(WORK TASK 1) In the loose neutral thread, what does Tonedeaf say often gets loose on the service head and causes the power to shut off with the wind?
(WORK TASK 2) Can you carry the loose neutral thread on from its last line?

(PASSAGE)
********************
# Loose neutral?



## Tonedeaf (Nov 26, 2012)

Tighten, panel and meter socket main connections. Then check or have poco check the service head connections. Lots of times the neutral bug on the service head gets loose causing the power to shut off with the wind.


----------



## Locknutz (Sep 7, 2012)

As a side note she did have another electrician come out and wanted to replace her gfci's in the kitchen and install a whole house surge protection. He was there for ten minutes and plugged bug eye with gfci tester and when he pushed the button and they tripped told her they were bad! Did no trouble shooting whatsoever. I told her he was a hack looking to make a quick buck.

Told her there is a difference between electricians and installers.


----------



## FastFokker (Sep 18, 2012)

Whole house surge protection does not sound like a bad idea.


----------



## Spunk#7 (Nov 30, 2012)

If the home owner has typical failing neutral symptoms, I plug a beast in and make all decisions from there.


----------



## Locknutz (Sep 7, 2012)

FastFokker said:


> Whole house surge protection does not sound like a bad idea.


Agree in the point that it would not hurt to put one in but is not really addressing the issue. It's throwing parts at a problem. Besides if she is having a floating voltage that is due to the power company's equipment why spend the money?


----------



## Locknutz (Sep 7, 2012)

Spunk#7 said:


> If the home owner has typical failing neutral symptoms, I plug a beast in and make all decisions from there.


I've heard of the beast being used and my uncle is lineman told me that the poco has one they will use to check the voltages on their end. Will it confirm an intermittent loose neutral or just an open?


----------



## guest (Feb 21, 2009)
********************
(GIVEN INFORMATION)
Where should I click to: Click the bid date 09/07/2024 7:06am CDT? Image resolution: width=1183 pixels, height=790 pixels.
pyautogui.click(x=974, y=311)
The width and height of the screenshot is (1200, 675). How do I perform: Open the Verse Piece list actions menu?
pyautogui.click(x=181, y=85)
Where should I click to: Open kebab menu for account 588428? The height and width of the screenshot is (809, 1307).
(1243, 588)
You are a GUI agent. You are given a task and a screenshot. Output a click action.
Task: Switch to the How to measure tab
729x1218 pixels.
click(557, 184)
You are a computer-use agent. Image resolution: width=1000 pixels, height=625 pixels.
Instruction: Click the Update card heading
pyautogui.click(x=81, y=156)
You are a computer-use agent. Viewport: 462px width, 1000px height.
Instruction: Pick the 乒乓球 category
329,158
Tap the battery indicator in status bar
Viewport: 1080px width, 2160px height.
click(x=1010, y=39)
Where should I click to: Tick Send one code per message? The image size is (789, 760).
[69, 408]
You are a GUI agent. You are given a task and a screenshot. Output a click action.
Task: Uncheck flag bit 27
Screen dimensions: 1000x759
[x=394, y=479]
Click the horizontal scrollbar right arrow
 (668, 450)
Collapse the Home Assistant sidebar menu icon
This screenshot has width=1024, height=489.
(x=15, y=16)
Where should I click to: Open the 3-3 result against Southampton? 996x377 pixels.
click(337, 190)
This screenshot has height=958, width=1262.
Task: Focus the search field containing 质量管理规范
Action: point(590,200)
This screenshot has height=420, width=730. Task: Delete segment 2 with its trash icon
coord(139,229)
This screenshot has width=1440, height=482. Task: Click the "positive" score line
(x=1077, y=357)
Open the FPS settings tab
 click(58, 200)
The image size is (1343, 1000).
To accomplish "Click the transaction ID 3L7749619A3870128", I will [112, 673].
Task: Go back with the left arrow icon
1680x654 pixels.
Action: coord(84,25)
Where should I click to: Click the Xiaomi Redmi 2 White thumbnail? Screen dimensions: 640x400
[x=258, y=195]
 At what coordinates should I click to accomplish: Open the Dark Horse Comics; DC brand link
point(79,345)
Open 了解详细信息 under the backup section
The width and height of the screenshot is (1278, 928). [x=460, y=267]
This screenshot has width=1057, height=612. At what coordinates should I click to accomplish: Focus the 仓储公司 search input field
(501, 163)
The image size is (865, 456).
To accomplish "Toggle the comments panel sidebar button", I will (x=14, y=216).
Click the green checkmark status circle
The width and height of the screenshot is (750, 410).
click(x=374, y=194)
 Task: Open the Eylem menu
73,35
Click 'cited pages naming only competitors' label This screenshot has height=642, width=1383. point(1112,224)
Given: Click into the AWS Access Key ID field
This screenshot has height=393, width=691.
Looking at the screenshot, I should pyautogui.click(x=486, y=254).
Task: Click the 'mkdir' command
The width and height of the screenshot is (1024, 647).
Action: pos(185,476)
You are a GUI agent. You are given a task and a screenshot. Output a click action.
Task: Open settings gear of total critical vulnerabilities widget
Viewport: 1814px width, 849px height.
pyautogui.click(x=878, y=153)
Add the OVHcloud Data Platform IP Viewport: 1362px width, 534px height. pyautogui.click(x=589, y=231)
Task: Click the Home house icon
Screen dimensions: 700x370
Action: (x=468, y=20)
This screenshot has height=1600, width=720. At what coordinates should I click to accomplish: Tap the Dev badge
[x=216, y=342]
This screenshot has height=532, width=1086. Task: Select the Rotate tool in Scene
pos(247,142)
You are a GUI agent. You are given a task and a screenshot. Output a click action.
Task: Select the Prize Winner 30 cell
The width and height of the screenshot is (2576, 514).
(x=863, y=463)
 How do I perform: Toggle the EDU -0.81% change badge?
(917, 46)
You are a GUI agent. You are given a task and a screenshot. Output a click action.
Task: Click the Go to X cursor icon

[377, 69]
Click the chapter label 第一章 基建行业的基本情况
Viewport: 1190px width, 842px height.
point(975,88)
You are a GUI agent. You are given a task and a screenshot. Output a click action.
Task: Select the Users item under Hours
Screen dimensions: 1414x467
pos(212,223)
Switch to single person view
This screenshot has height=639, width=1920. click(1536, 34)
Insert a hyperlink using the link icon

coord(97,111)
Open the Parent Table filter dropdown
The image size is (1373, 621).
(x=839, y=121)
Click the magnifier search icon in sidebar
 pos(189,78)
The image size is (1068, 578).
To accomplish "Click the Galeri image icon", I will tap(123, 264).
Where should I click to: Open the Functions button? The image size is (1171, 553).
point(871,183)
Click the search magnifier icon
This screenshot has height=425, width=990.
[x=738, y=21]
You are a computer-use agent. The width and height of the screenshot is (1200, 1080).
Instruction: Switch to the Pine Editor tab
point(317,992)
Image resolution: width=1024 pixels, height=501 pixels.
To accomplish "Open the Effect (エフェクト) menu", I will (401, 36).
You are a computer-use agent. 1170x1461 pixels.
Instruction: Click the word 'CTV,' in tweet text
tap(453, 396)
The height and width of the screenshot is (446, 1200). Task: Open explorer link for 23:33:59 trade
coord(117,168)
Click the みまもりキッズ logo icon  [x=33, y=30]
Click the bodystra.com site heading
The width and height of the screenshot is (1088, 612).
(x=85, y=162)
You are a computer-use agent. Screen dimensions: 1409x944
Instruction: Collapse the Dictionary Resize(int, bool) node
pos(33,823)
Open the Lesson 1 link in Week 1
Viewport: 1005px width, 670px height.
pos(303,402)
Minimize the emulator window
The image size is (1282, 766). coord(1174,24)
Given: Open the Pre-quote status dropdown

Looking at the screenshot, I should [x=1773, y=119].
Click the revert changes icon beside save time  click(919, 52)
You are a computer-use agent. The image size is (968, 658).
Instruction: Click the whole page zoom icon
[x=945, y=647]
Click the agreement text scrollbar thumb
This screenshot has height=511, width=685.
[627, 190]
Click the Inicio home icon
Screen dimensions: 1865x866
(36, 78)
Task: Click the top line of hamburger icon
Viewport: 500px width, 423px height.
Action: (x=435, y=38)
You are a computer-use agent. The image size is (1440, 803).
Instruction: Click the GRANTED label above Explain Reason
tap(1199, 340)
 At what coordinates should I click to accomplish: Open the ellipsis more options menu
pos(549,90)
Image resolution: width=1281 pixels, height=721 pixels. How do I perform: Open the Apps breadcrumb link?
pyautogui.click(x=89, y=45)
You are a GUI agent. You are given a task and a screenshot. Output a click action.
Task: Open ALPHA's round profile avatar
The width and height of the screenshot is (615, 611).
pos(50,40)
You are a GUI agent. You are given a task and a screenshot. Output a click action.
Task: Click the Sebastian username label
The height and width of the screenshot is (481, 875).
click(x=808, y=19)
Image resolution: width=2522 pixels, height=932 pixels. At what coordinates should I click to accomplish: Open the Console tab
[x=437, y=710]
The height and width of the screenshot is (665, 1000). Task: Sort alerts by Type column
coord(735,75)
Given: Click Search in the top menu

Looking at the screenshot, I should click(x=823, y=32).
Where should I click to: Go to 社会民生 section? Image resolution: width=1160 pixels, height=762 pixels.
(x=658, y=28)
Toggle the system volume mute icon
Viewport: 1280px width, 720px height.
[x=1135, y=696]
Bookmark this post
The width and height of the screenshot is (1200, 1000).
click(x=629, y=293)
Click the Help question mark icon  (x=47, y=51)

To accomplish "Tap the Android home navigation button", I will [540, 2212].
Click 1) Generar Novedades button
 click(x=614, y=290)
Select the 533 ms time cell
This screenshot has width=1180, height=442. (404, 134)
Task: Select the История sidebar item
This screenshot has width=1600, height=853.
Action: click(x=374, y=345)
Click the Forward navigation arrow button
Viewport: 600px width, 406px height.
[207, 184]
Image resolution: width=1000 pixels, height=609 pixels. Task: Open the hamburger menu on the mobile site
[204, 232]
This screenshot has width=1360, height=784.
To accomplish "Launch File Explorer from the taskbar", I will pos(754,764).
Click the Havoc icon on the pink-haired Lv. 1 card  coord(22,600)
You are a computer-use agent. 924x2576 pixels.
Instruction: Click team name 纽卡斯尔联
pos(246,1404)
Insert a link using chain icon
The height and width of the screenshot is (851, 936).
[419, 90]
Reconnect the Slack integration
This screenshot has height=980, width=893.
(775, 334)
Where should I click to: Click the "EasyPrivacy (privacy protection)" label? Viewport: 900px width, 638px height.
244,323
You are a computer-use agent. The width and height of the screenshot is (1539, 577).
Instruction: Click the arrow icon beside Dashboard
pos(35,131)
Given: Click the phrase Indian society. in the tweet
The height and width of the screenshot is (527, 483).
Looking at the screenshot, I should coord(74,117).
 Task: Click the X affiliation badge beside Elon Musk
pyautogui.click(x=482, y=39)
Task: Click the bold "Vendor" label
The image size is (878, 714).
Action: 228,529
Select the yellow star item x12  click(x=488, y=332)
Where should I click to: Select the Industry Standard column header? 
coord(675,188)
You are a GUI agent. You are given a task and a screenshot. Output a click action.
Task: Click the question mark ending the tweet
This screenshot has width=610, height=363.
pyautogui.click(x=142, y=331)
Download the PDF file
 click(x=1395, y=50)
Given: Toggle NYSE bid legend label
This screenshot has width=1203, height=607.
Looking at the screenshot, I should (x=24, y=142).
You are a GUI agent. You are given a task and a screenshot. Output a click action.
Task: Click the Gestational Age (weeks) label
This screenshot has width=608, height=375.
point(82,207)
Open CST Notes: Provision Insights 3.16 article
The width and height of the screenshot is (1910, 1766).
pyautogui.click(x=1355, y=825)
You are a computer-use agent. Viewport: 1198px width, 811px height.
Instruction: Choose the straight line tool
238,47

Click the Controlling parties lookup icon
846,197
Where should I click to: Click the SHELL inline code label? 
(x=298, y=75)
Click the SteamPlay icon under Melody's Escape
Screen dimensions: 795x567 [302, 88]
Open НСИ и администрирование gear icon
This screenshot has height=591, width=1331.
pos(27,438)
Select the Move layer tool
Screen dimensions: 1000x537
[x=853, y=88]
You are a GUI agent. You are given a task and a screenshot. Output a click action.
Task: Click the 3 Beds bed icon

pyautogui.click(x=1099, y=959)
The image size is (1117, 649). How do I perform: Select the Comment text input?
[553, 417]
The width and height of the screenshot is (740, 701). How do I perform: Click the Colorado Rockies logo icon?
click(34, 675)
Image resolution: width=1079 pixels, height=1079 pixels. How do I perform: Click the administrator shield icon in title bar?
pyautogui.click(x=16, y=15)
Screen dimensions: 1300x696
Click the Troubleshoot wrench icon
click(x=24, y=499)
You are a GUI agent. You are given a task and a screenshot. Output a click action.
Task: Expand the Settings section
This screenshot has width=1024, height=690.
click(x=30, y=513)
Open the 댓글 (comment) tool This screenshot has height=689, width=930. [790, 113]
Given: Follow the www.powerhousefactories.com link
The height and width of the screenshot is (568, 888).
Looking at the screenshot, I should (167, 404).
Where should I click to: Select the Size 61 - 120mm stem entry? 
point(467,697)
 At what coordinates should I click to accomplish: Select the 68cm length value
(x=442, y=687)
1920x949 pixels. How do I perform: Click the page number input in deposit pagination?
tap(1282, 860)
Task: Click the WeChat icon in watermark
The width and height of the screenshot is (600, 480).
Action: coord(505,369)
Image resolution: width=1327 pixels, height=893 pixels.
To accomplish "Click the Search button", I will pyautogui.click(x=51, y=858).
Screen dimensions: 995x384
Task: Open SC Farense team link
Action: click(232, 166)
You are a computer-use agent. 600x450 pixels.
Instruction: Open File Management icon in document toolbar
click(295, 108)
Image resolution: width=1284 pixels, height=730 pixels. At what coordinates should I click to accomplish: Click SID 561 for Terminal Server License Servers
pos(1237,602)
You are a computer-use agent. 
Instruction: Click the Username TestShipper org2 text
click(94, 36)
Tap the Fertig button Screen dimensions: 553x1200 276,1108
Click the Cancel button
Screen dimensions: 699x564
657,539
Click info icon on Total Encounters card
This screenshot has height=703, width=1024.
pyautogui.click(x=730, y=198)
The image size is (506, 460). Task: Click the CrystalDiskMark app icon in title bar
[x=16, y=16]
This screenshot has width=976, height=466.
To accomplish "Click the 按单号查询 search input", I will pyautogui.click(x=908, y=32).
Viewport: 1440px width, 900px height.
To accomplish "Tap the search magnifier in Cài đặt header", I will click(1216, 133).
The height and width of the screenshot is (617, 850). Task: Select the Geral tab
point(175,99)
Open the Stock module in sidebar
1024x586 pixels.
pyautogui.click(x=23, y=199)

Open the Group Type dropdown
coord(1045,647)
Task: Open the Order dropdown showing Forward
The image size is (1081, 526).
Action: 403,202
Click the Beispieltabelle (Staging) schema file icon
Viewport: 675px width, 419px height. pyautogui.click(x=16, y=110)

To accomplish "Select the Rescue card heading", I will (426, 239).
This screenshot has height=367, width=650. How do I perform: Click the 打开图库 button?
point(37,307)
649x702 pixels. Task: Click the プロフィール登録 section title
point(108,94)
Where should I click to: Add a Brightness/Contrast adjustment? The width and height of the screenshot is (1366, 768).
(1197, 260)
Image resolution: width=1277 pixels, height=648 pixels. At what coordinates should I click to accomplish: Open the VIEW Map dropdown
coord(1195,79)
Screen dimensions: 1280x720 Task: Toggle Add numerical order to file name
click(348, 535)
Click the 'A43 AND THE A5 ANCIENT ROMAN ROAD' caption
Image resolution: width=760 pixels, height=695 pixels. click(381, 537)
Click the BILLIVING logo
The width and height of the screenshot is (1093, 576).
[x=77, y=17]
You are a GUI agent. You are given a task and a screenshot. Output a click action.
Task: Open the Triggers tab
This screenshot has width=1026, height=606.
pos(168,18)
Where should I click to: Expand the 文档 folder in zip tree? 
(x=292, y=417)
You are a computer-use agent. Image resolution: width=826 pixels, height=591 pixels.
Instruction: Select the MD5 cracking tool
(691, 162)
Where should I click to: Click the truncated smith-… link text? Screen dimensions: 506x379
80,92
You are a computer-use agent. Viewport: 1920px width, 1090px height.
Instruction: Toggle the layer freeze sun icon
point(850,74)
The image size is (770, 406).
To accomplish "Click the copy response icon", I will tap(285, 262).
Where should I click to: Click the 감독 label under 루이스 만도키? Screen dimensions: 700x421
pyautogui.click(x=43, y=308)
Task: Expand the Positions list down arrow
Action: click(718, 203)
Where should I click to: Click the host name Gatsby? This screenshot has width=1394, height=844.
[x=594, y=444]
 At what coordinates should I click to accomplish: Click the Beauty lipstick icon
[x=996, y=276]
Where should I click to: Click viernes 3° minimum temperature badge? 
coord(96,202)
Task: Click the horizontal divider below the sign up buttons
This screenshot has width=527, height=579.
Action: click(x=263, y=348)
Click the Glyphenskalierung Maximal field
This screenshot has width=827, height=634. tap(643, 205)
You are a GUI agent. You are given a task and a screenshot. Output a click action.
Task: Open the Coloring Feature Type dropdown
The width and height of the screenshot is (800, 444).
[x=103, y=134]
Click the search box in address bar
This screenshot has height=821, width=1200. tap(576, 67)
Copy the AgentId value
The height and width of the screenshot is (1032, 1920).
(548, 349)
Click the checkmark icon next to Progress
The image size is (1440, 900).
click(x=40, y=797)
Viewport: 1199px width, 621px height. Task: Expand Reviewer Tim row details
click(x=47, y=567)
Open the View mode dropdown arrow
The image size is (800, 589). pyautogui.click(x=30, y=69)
********************
(RESULT 1) The neutral bug.

(RESULT 2)
Locknutz said:


> I've heard of the beast being used and my uncle is lineman told me that the poco has one they will use to check the voltages on their end. Will it confirm an intermittent loose neutral or just an open?


Both. :thumbup:


----------



## Russell_M (Apr 6, 2013)

if its a overhead service have the service provider check the connections at the transformer. check for butt splices (are proven to fail) or confirm good splice and possible heat damage at overhead lines. how many services are on the transformer that feeds your service. could try turning off your main breaker and checking voltage if it still spikes with your main off it may not be your service...


----------



## AlbertaBeef (Mar 30, 2013)

I've never heard of a beast before, can someone clue me in?


----------



## erics37 (May 7, 2009)

AlbertaBeef said:


> I've never heard of a beast before, can someone clue me in?


Basically just a gizmo they connect to your service that puts a heavy load on it. High load currents will help reveal any loose/intermittent connections that may be occuring.


----------



## wendon (Sep 27, 2010)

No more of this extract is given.